Even fellow Democrats have been targets. In August he called White House press secretary Robert Gibbs "Bozo the Spokesman," and accused him of spreading "Fox News talking points" when Gibbs made disparaging remarks about the party’s "professional left." Grayson even demanded that Gibbs be fired.
Grayson can be thin-skinned and holds grudges to the point of vindictiveness. He tried to have a humorously critical Republican blogger investigated by the US attorney general for the trivial offense of misrepresenting herself on her website (mycongressmanisnuts.com) as one of his constituents. Some supporters have fared no better. Several local Democratic party operatives (who declined to be named) report that Grayson’s office and campaign maintain a "no hire" list of campaign workers and consultants who have crossed him or fallen short of his standards. Grayson, however, denies that this list exists.
Inexplicably, Grayson also has a propensity to bite the media hands that might feed him. For example, he wrote on The Huffington Post, "The political reporters camped out in D.C. often act like a giant Xerox machine for the fib factory known as the national Republican Party." Grayson denounced Politico as a corporate tool for running articles critical of him. He dismissed Central Florida talk-radio as "hopelessly right wing."

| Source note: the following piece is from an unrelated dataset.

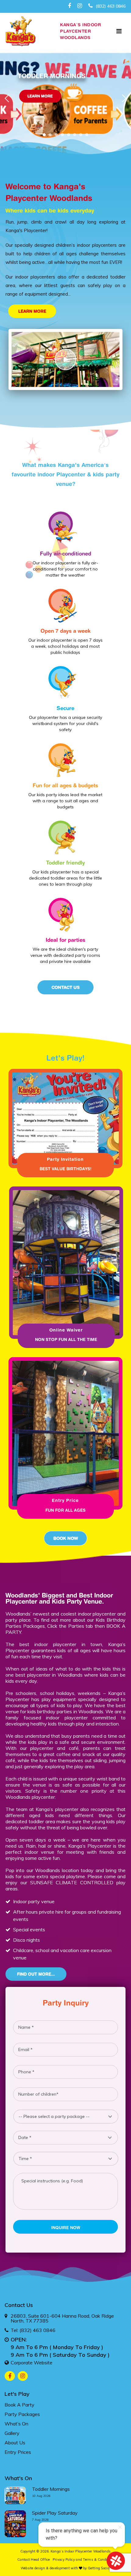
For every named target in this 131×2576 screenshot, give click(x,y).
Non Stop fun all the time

Even erstwhile allies have felt his sharp tongue. Grayson has verbally slapped a succession of public radio interviewers, local and national, accusing one NPR host of being a Republican. He has rejected any questions about his positions that are premised on the conventional wisdom that he is out of step with his district or the national mood. The local alternative weekly newspaper, which endorsed him in 2008, rescinded its backing after Grayson complained about being described in an otherwise favorable profile as "a Washington, D.C., millionaire." As a result, the Orlando Weekly now refers to him as a "Tourette’s zombie," "scaaary" and "The Incredible Sulk," and runs a regular sarcastic feature, "What’s Up With Alan?"
What happens in Florida’s 8th District may send the Democratic Party a strong message for 2012. As Markos Moulitsas of Daily Kos wrote in a mid-September fundraising letter on Grayson’s behalf, "If a hard-nosed progressive can win in a [previously] Republican district in a tough year for Democrats, then we not only keep a progressive leader in Congress, but we prove America wants Democrats who stand up to Republicans."
The forces publicly arrayed against Grayson are considerable. But his backers are most fearful of a darker threat, a subtle, coded subtext—one that embodies politics, ideology, religion, culture and personality—the old, familiar charge of "cosmopolitanism." That is: "He’s not like us; he’s not one of us." In ethnically diverse, heavily Jewish South Florida, a campaign theme like that would be laughable. However, in more homogeneous Central Florida, with the help of the area’s dominant daily, the Orlando Sentinel (which endorsed Webster in the GOP primary), it could be effective.
On August 23, Grayson raised an additional $261,000 with a local and national "money bomb" drive on the Internet. Still, the next evening, within minutes of Daniel Webster’s victory in the Republican primary, Webster had heard from Republican Party officials in Washington, pledging whatever resources it would take to beat Alan Grayson. "This is a target seat," Webster told his election night supporters in the gymnasium of his megachurch. "If the Republicans don’t take this seat, they can’t take the Congress."